Menilik Kesenjangan Adopsi AI di Industri E-Commerce Asia Tenggara

Teknologi artificial intelligence (AI) kini semakin mendapat tempat di berbagai sektor, termasuk dalam ranah e-commerce. AI dianggap mampu mempercepat dan menyederhanakan proses bisnis, bahkan membuka kemungkinan baru dalam cara kerja pelaku usaha.
Namun, di balik potensi besar yang ditawarkan, tidak sedikit tantangan yang dihadapi dalam implementasinya. Mulai dari pemahaman yang masih terbatas, keraguan akan efektivitasnya, hingga persoalan biaya serta kesiapan sumber daya manusia.
Melihat hal tersebut, Lazada bersama Kantar merilis laporan riset bertajuk “Menjembatani Kesenjangan AI: Persepsi dan Tren Adopsi Penjual Online di Asia Tenggara”.
BACA JUGA: Menilik Tantangan dan Potensi Pertumbuhan E-Commerce di Indonesia
Studi yang melibatkan lebih dari 1.200 pelaku e-commerce di enam negara (Indonesia, Malaysia, Filipina, Singapura, Thailand, dan Vietnam) ini bertujuan untuk memahami sejauh mana kesiapan mereka dalam mengadopsi teknologi AI ke dalam aktivitas bisnis sehari-hari.

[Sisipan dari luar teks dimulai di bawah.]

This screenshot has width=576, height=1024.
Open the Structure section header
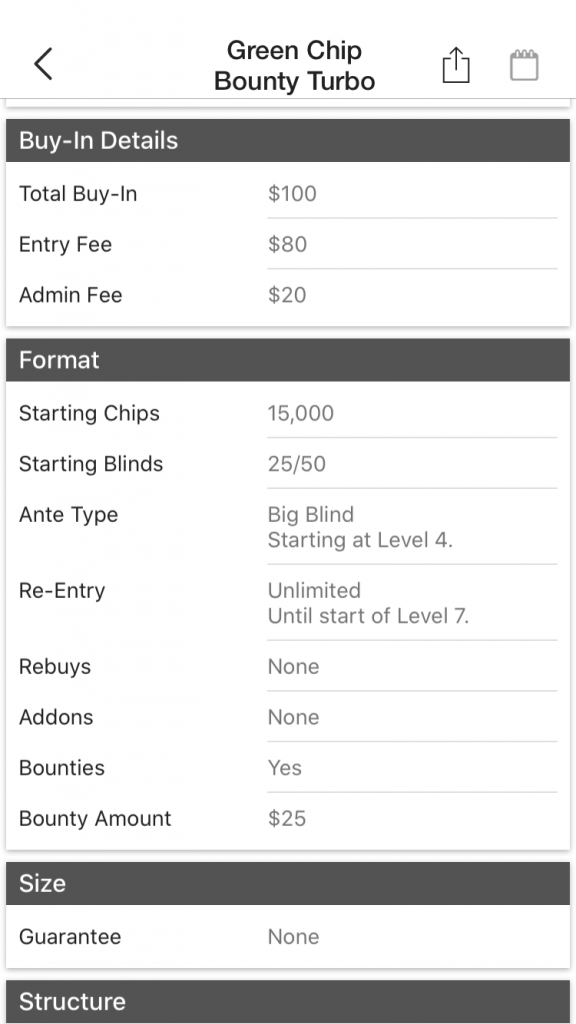pos(288,1001)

Hasil riset menunjukkan bahwa mayoritas pelaku e-commerce di kawasan ini sudah cukup akrab dengan istilah AI. Tujuh dari sepuluh penjual mengaku mengenal teknologi tersebut. Meski begitu, pengaplikasiannya masih belum merata.

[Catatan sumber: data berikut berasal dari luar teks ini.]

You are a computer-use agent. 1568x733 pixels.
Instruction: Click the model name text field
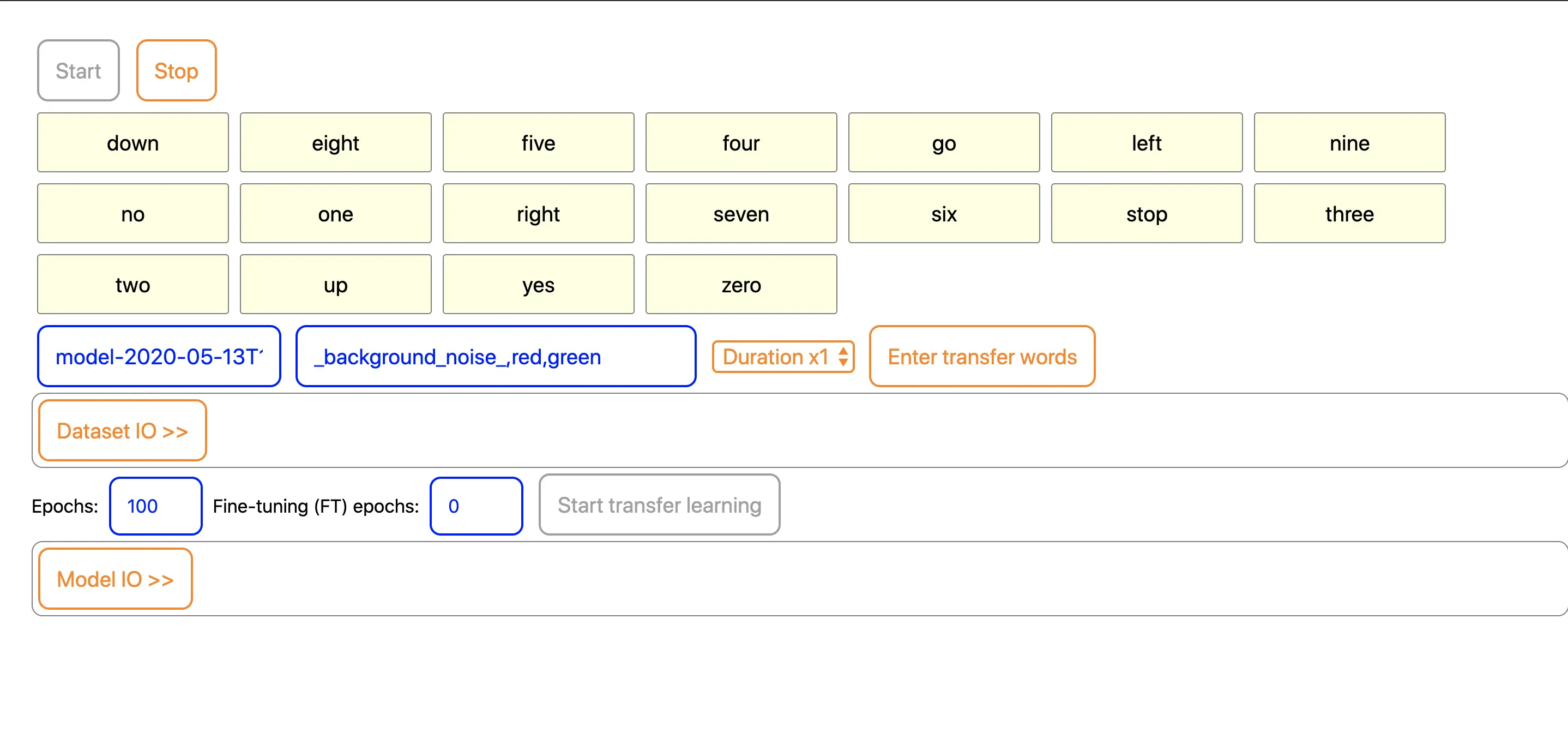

Di lapangan, hanya 37% yang benar-benar telah menggunakan AI dalam operasional bisnisnya, meskipun 47% mengklaim telah mengadopsinya.
Di Indonesia, perbedaan antara klaim dan realisasi ini cukup mencolok, mencapai 10%, dengan 52% mengaku memakai AI, namun yang benar-benar menggunakan baru 42%.

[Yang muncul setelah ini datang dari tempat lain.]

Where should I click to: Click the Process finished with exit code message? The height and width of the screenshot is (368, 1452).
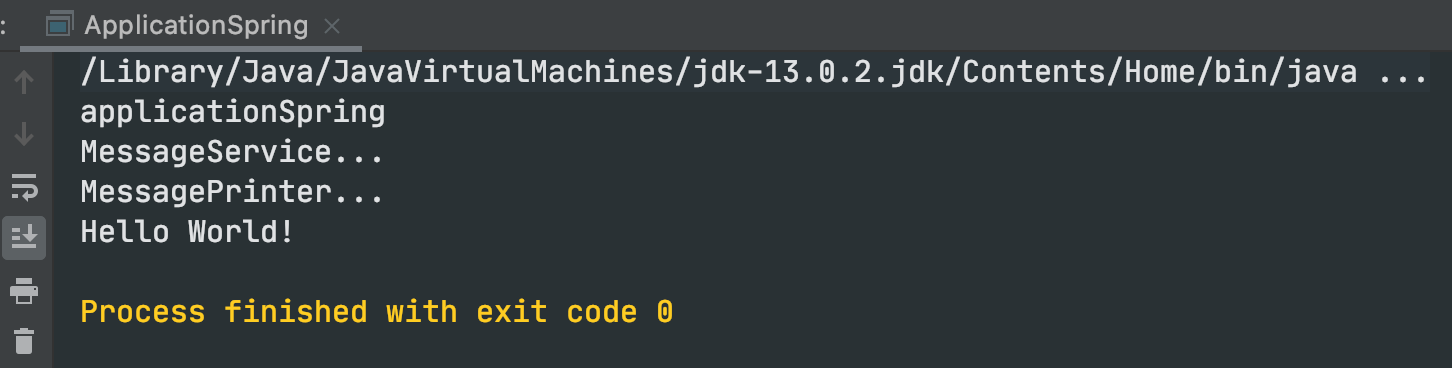point(376,312)
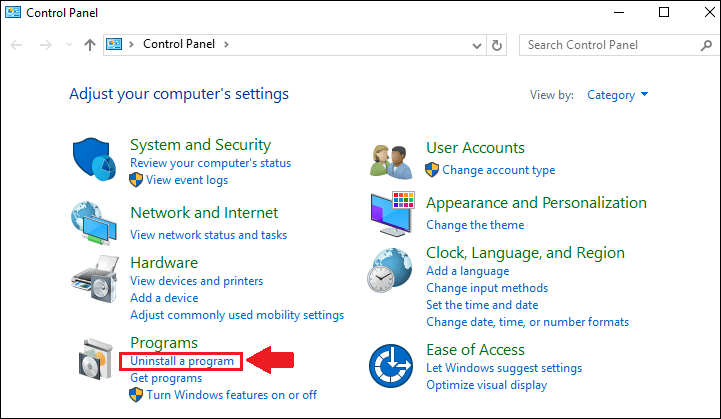Expand the chevron after Control Panel breadcrumb
Viewport: 721px width, 419px height.
click(x=226, y=45)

James Dong, CEO Lazada Group, mengungkapkan bahwa angka ini menempatkan Indonesia sebagai negara dengan kesenjangan adopsi AI tertinggi ketiga di Asia Tenggara.
“Temuan kami mengungkap fenomena kesenjangan yang menarik dalam ekosistem e-commerce di Asia Tenggara. Meskipun sebagian besar penjual memahami potensi transformatif dari AI, banyak yang masih berusaha untuk bertransisi menuju tahap implementasi,” ujar James dalam siaran pers kepada Marketeers, Kamis (10/4/2025).
Situasi ini mencerminkan adanya jarak antara pengetahuan terhadap manfaat AI dan kemampuan untuk menerapkannya secara efektif.
Padahal, mayoritas responden (89%) percaya bahwa AI bisa meningkatkan produktivitas bisnis, dan 93% meyakini bahwa teknologi ini akan menghemat biaya dalam jangka panjang.
Sayangnya, lebih dari separuh penjual masih merasa terbebani oleh biaya awal dan kompleksitas sistem, yang membuat proses implementasi berjalan lambat.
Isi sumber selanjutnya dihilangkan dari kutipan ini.